Lo que reveló la marcha de la salud en Aragua

Los gremios de la salud convocaron a la “Marcha por la vida, la salud y la dignidad en el trabajo” para ayer jueves 19 de julio. Una nutrida manifestación pacífica integrada por los trabajadores de la salud, encabezados por las valientes enfermeras, los universitarios, integrantes de Corpoelec, transportistas y vecinos comenzó a caminar por la Av. Las Delicias rumbo a la gobernación del Estado, para entregar un documento con la caracterización del problema y las peticiones para solucionarlos. Los sueldos miserables de todos los trabajadores del país que generan hambre y desnutrición, la falta de medicinas e insumos en los centros asistenciales, la llamada “Crisis Humanitaria Compleja o Grave”, además de lo que padecemos todos los venezolanos: esta hiperinflación, la inseguridad dueña de las calles, y pare de contar. Nada nuevo.

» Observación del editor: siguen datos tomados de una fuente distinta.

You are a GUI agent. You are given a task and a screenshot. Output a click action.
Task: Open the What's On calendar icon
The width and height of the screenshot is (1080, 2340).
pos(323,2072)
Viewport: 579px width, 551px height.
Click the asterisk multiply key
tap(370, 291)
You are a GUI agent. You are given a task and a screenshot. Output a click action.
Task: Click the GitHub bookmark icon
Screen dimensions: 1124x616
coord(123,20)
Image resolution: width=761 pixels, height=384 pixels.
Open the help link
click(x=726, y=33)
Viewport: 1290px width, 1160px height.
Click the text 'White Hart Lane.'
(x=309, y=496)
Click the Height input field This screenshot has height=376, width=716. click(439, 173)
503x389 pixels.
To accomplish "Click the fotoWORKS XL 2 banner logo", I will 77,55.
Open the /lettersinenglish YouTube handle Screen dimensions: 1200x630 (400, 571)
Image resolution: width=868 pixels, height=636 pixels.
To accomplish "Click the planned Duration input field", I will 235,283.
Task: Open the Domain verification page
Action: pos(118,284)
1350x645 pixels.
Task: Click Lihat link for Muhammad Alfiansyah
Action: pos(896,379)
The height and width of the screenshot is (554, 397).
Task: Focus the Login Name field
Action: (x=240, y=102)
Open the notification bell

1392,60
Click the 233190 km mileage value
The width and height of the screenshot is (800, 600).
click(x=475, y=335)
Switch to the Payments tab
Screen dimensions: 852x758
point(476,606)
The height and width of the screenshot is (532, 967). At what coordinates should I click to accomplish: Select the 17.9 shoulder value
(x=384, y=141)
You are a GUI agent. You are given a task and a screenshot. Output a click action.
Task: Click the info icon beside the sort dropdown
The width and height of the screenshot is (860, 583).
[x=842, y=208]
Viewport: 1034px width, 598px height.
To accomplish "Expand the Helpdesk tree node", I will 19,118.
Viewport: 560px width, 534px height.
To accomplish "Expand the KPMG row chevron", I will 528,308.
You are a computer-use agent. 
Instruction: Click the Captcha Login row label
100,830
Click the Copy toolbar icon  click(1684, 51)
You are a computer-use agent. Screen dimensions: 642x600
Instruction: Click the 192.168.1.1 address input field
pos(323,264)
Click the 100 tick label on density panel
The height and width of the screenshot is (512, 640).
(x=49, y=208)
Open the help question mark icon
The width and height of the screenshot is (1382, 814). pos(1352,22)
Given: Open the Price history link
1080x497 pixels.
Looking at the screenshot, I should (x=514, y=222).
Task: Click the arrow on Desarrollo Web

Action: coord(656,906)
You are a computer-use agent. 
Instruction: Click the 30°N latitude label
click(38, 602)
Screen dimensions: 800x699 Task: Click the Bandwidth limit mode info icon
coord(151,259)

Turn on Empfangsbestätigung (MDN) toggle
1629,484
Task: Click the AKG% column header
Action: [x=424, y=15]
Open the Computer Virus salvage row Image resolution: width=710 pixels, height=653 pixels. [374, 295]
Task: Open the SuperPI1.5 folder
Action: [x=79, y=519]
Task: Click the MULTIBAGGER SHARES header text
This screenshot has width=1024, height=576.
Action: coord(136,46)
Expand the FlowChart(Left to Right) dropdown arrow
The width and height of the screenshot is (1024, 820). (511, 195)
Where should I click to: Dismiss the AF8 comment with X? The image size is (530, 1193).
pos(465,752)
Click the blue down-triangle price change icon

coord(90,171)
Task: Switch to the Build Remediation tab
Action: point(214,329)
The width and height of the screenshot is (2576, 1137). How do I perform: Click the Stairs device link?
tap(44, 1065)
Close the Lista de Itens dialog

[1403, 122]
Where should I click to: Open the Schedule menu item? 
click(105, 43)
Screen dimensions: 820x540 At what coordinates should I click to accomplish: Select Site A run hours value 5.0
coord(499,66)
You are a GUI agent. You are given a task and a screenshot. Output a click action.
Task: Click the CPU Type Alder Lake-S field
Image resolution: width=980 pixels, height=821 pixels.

A las pocas cuadras, un piquete de la policía impidió el paso argumentando que no estaba “permisada” por las autoridades, que no permitirían el paso a la gobernación porque era “zona de seguridad”. Solo permitieron una comisión que llevaría el texto a la gobernación, que ya esta estaba previamente escogida. Los recibió el subsecretario de gobierno. Este escuchó los planteamientos y solicitó, por enésima vez, y por escrito, las peticiones de cada gremio, para presentárselas al gobernador, con la finalidad de este presentarlas ante el gobierno nacional. Así lo escuchamos de los representantes gremiales.

Sobre lo anterior podremos señalar que parece que no se han leído la Constitución, pues esta permite el libre tránsito y la libertad para la protesta pacífica. Que el viejo edificio de Corpoindustria sea zona de seguridad es una arbitrariedad más. Los aragüeños hemos crecido conviviendo con militares sin  ningún tipo de exclusión. El que fueron recibidos por un funcionario de tercer escalón muestra el poco interés del gobierno por atender los problemas de la gente. La lógica dice que mientras más alto cargo de quien atiende la demanda, más interés, mientras sea de menor rango, menor es la disposición. La solicitud de las peticiones de cada gremio solo muestra que desconocen el problema o la intención es diluir, dejar pasar el tiempo, correr la arruga, o lo que en criollo llamamos “marear” a los trabajadores que protestamos.

El que se convirtieron en tramitadores ante el gobierno nacional, solo deja en evidencia la inutilidad del centralismo, y en un verdadero atraso después que Aragua fue pionero en la descentralización de la salud. En resumen, la marcha dejó al descubierto el desinterés y el  desconocimiento gubernamental de la salud de los aragüeños. Quedaron al descubierto delante de todos. Que se sepa la verdad es un éxito de la marcha. 

Sabemos que hacia el futuro tratarán de distraer, como cuando entregaron cajas clap en medio de una protesta de enfermeras, o pagar un bono retrasado, para callar la queja laboral, o de entregar equipos a profesionales para que no salgan a protestar, o harán intentos de crear potes de humo, que buscarán sembrar armas o bombas o involucrar a líderes de esta lucha en hechos irregulares, pero aquí todos nos conocemos, todos saben quien es violento y quien no.

Es bueno que se sepa que los ciudadanos tenemos la determinación de producir un cambio de este desastre que hoy todos padecemos. Que seguiremos luchando pacíficamente para mejorar la situación desesperante que vivimos todos, en particular los más humildes, los enfermos sin atención gubernamental, los abandonados, los desasistidos, el pueblo mismo, de quienes tanto habla el gobierno, pero nada hace. Si no lo creen vean el crecimiento de la protesta popular, en sectores antes impensados, la gente reclamando sus derechos, todos graduándonos de ciudadanos y libertadores.